This is a small project to implement Philip Gage's Byte Pair Encoding compression for the purpose of learning C. In particular, it's written in C89 for fun as that's what would've been contemporary (though I really miss some nice C99 features). Disclaimer: To start the project, I used his provided C code as a reference, but decided early on to rewrite without looking at it. So there will be similarities to his original code in certain design decisions.
Here are details I'd maybe improve:
- I tested the programs on some small text and binary files (1 MB), but some bugs still might remain. Correctness is the most important here.
- A voluminous amount of debug info is generated which can't be turned off. It was helpful for debugging by writing it to a log file. My ideas were a macro to disable printf, or #ifdef sections to only print with a DEBUG flag defined.

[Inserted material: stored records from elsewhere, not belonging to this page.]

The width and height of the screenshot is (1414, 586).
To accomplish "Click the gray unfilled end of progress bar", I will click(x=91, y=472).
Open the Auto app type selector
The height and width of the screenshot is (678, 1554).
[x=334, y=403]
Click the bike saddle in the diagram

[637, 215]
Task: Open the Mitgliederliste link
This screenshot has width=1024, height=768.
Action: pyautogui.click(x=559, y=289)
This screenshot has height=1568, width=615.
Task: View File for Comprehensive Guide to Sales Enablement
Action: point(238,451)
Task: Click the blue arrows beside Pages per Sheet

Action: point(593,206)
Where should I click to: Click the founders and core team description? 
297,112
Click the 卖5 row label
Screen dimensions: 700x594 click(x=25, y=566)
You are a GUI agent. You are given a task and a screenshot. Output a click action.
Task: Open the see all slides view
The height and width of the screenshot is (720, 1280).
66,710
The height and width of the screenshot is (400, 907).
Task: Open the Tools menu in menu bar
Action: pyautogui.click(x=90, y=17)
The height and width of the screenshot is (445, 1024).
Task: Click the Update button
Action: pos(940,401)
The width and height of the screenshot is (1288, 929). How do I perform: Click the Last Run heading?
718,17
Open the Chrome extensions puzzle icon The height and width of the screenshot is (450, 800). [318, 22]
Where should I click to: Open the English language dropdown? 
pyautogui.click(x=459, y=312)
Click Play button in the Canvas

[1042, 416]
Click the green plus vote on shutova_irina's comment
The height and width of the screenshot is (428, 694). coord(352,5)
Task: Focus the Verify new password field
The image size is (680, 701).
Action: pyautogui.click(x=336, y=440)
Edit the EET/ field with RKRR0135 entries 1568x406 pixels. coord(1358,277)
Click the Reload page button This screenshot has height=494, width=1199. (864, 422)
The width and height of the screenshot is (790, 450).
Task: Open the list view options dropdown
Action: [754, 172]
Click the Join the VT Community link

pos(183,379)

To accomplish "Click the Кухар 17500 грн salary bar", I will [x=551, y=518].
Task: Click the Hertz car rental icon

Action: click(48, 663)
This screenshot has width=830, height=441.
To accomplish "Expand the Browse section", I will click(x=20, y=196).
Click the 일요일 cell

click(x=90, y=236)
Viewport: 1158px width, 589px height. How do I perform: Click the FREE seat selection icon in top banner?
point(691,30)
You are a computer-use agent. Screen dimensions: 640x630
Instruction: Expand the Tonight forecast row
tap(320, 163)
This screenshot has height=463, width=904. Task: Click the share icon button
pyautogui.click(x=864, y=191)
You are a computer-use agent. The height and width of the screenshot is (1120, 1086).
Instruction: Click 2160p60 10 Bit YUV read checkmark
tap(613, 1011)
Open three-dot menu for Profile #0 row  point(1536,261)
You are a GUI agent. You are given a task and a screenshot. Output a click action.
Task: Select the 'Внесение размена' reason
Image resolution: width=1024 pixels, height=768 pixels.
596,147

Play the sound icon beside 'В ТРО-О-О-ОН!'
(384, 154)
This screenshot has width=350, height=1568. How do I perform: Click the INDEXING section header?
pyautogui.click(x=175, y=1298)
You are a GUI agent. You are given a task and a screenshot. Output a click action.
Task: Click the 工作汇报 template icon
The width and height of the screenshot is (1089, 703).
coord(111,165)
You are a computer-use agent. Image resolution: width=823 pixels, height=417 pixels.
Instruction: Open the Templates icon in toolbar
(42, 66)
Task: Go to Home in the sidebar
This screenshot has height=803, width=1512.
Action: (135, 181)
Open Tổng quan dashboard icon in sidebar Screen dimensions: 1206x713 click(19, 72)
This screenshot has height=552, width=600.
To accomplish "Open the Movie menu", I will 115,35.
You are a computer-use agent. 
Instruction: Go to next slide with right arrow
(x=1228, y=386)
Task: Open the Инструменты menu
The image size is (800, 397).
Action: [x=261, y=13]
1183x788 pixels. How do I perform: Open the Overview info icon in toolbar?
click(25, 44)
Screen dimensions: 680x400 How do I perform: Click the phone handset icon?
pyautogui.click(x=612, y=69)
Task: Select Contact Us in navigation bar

- Compress should work with any input file, but expand doesn't do error checking on a compressed file. I'm not concerned with extreme cases like printf failing or running out of disk space. I didn't dynamically allocate anything so those are not an issue.
- I don't find my code easy to read, but I also don't read C much at all. Some functions and blocks may need to be re-organized. (I use Allman indentation style even though almost all C code online is in K&R style. In fact I couldn't find any large C codebases that used Allman style, but I assume it is reasonable.)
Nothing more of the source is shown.